Distributed Systems & R(emote)P(rocedureal)C(alls)

- A distributed system is a number of independent machines linked via some kind of network

- As for RPC's, an analogy is best for its definition. RPC's to distributed systems is as system calls is to the kernal

- RPC's are generally provided via either an API or an ABT, abstracting away lower level details allowing both ease of use and relative robustness.

- Despite the similarities between sys calls and RPC, there are major differences:

The caller and the calle have different address spaces since they are located on different machines. This has major reprecussions.
Due to the different address spaces, we have obtained free hard modularity since the caller and callee cannot trash each other's stacks.
No calls by reference are possible as a result of address seperation. Of course, an address in one machine would make little sense when passed to another.
The differing machines may have different architectures. So RPC's must generalize for more than one particular architecture.

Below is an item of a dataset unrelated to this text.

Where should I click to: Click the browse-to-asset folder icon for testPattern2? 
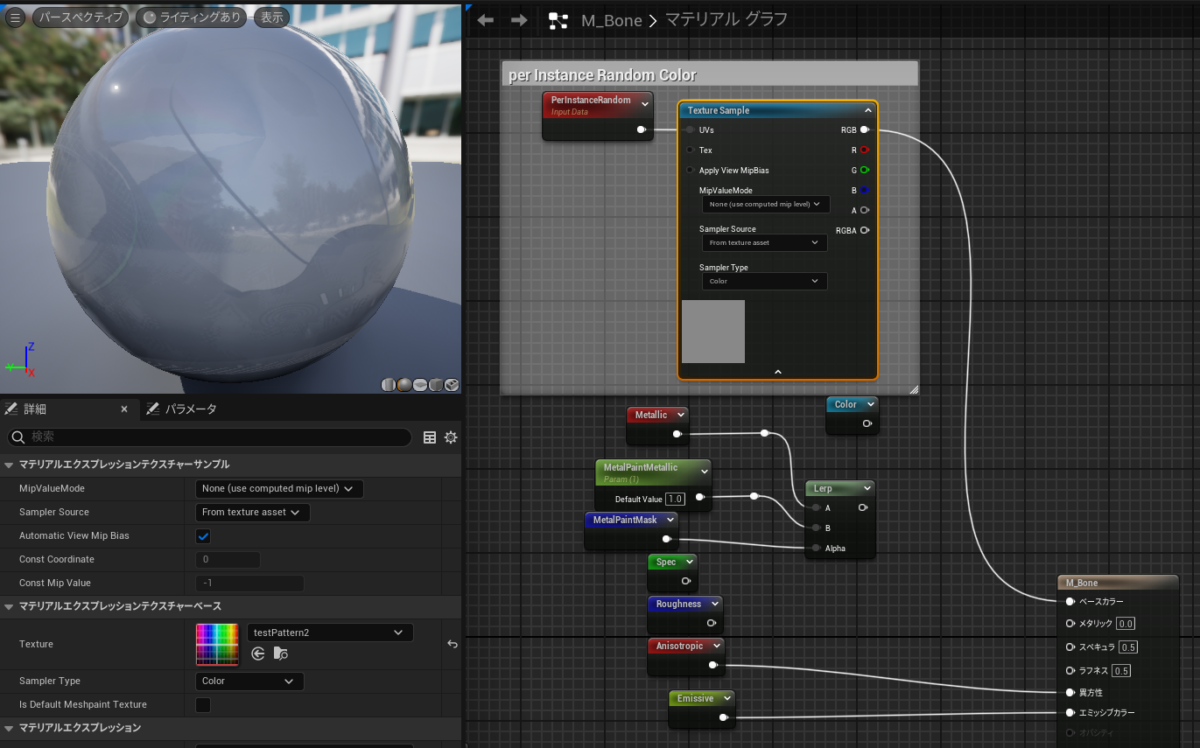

Solutions for differing architectures

- Consider two machines in a distributed system, one running x86-64 and the other running spark-64. How would we resolve the seemingly simple issue that x86-64 is little endian and spark-64 is big endian? How is the two machine suppose to communicate?

The sender could convert the messages it sends to the receiver's endian.
The sender could send in it's own endian and let the receiver deal with translating the message into something intelligable.
The messages sent after being translated to a common 'language' defined by some standard. This way, all machines need to do is to be able to translate between its own 'language' and the common 'language'.

-So we have the 'translating' down. But how is data actually sent from one machine to another?

-Marshalling: The client takes its message, however complex it may be, and changes it to a format so that it could be sent to the server sequentially(i.e. one piece at a time). The server then reconstructs the original message from the individual pieces that it received.

Stubs

Swap two halves of the word around recursively to convert from little Endian to big Endian. Swap it in log base 2. Intel created the instruction called swap on little endian devices to do this. How do we do it?

Stubs are pieces of code that run in the client gluing the client application to the network. They rename("abc","def") as an example performing conversion. Stubs will put it into a packet and ship it to the server automatically. It is possible to write the stubs by hand, but after 50-100, it gets boring. THey are generated automatically from protcol descriptions. There is a textual description of how to go over the wire and a c code will implement that program. e.g. rpcgen which generates stubs on server to support protocol. It doesn't use the kernel.